Dialysis providers had been making progress in increasing the number of patients on home dialysis in the United States before AAKH was announced (see sidebar below). However, emerging technologies, like telemedicine (teleconferencing between patients and dialysis staff) and connected health, are helping clinicians identify patients at risk during home dialysis. Doing so can help the kidney care team anticipate complications sooner.

Martin Schreiber

“Because [telemedicine] is an investment, you want to apply it to patients who benefit the most — the high-risk and the rising-risk patients,” Martin Schreiber, MD, director of home modalities for DaVita Kidney Care, told Nephrology News & Issues. Schreiber said DaVita, through its Home Dialysis Connect system, has had more than 15,000 patients using home remote monitoring, with 4,700 currently in the program.

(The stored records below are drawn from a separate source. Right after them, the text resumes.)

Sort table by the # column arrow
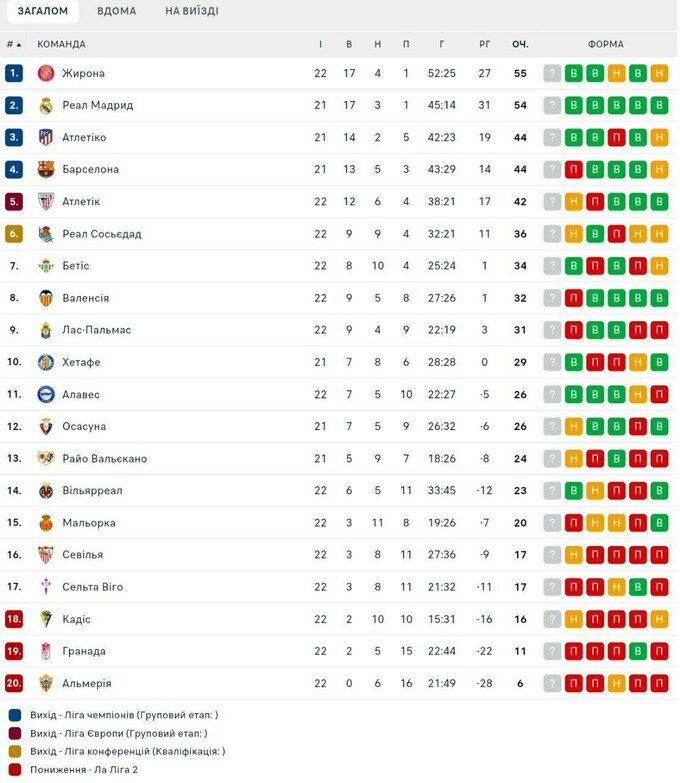This screenshot has height=783, width=680. [x=18, y=44]
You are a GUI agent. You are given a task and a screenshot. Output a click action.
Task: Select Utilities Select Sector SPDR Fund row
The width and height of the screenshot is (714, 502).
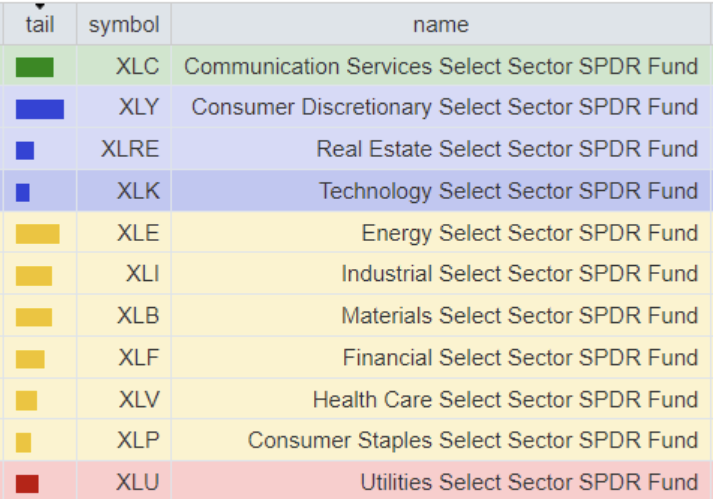(x=529, y=483)
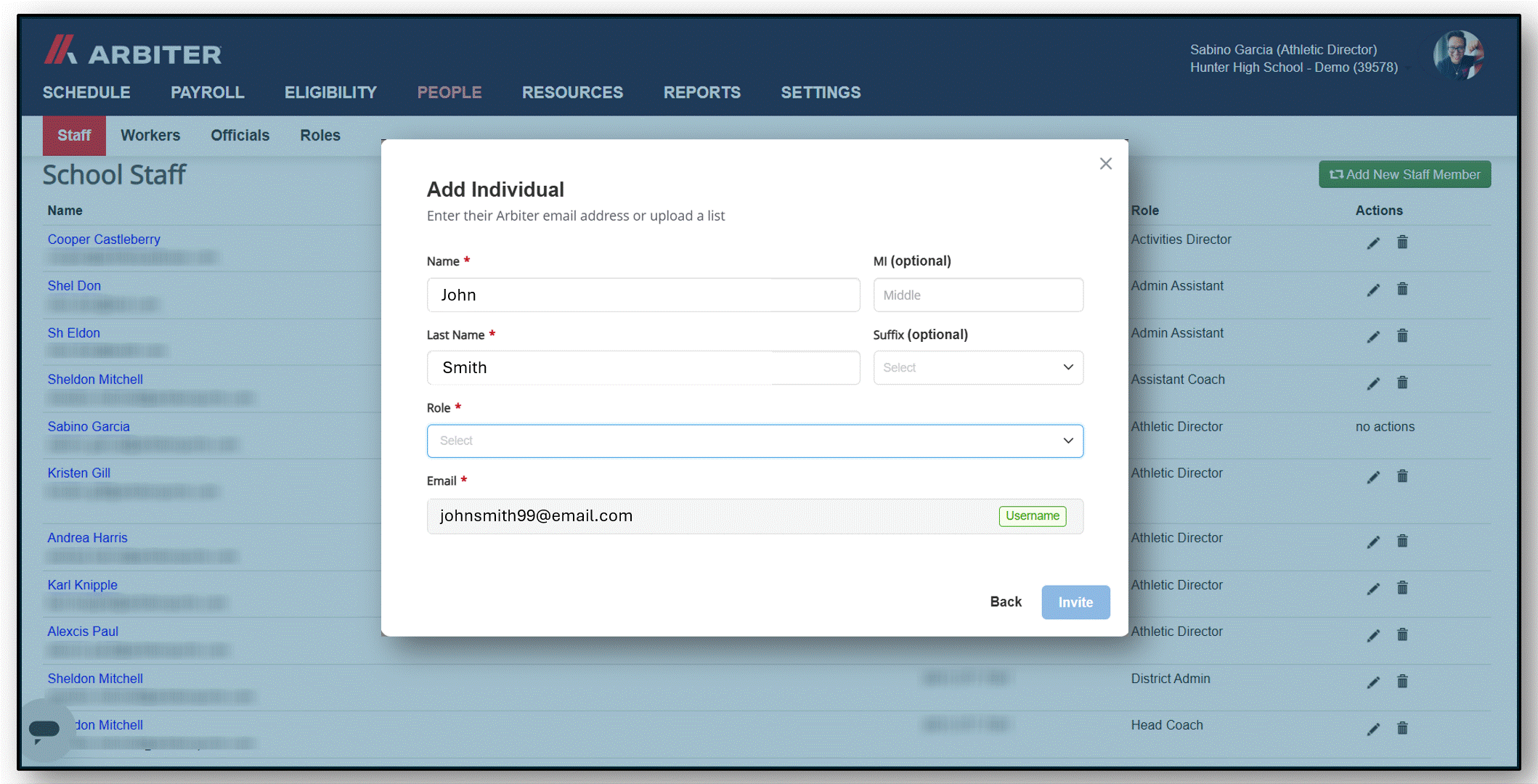The image size is (1538, 784).
Task: Open the account dropdown arrow beside Hunter High School
Action: click(1408, 68)
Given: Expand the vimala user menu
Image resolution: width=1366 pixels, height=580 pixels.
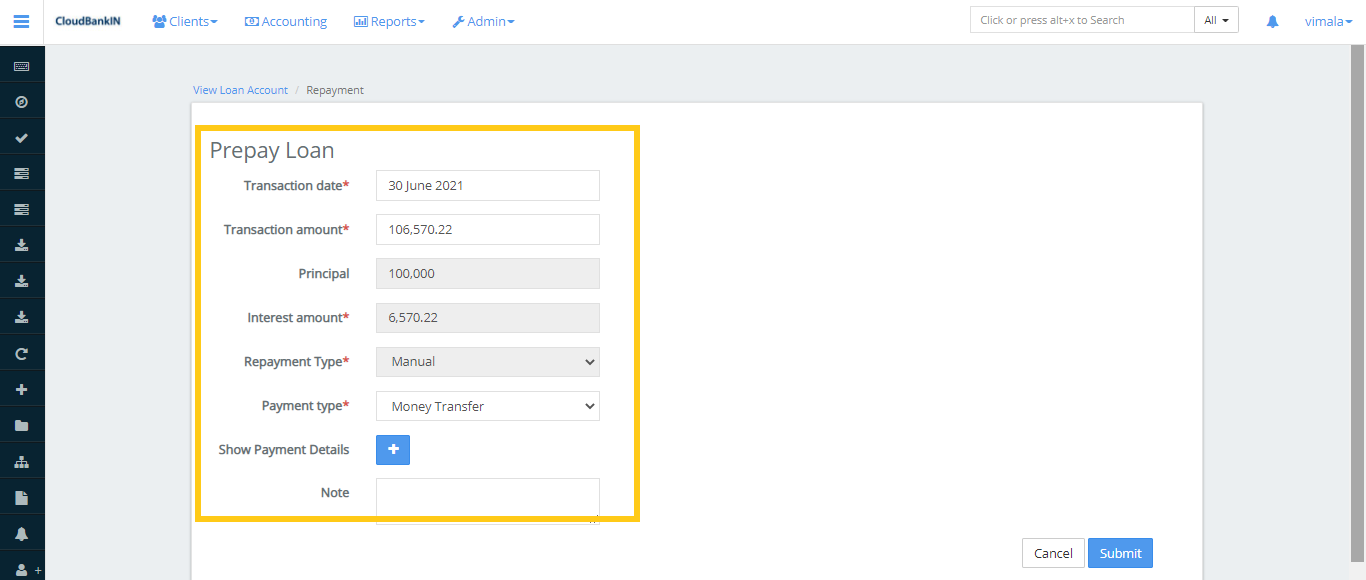Looking at the screenshot, I should pyautogui.click(x=1328, y=20).
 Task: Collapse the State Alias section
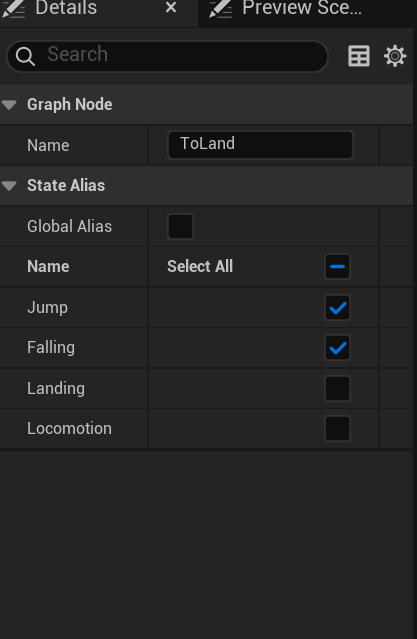click(9, 185)
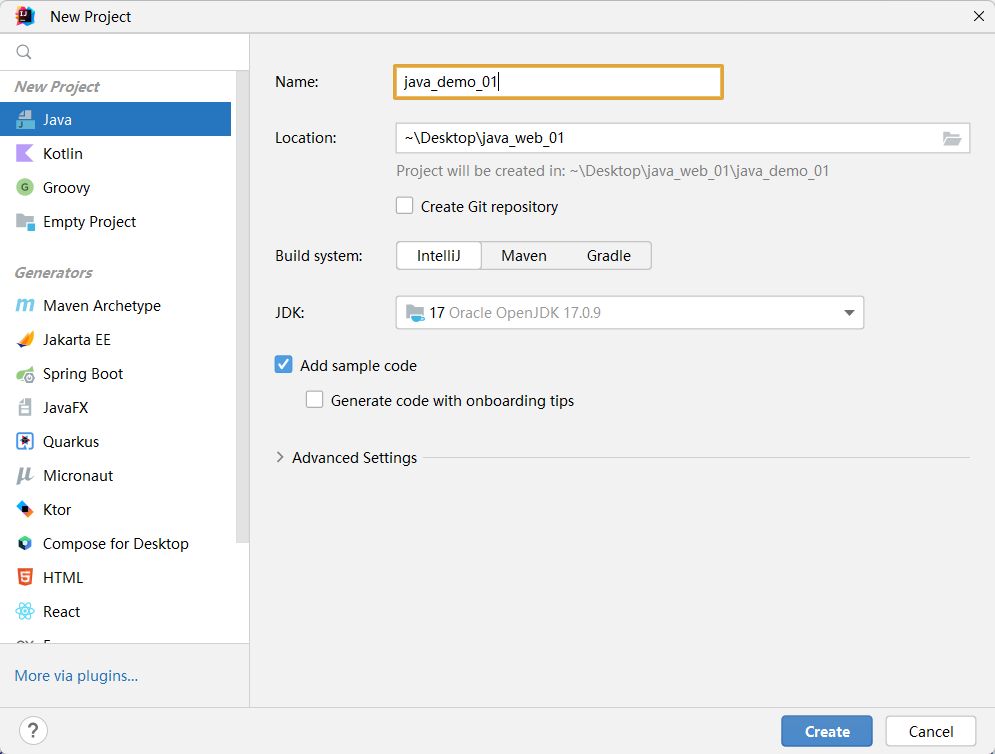Switch build system to Maven
The height and width of the screenshot is (754, 995).
[x=524, y=256]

Applying new technologies to dialysis patient care has the support of HHS and Medicare as well. Congress approved new provisions in the Bipartisan Budget Act of 2018 that expanded telemedicine options for patients on home dialysis. Medicare began paying nephrologists for telehealth visits in 2019 and recognized a patient’s home as an acceptable location. Previously, a patient had to go to an authorized medical facility to take part in a teleconference.

Improved adherence

Clinicians have looked at ways technology can be used to improve retention, but nephrologists like Schreiber and Vesh Srivatana, MD, director of the PD program at New York-based home dialysis provider The Rogosin Institute, believe connected health can keep patients on dialysis longer. Srivatana uses the Sharesource connectivity program developed by Baxter to remotely connect with patients. He can check clinical indicators after patients dialyze and intervene by changing the prescription remotely from his clinic when needed.

“We can identify patients who are at high risk of complications and develop a plan to address it before it occurs,” Srivatana told Nephrology News and Issues. The Rogosin Institute has almost 150 patients on PD in four of its centers.

Srivatana said patients have shared positive feedback about having their health more closely monitored and it allows nephrologists to be more transparent by sharing information between physician and patient. He detailed a case study of a young patient who was on PD with a cycler and had a busy schedule of work and classes.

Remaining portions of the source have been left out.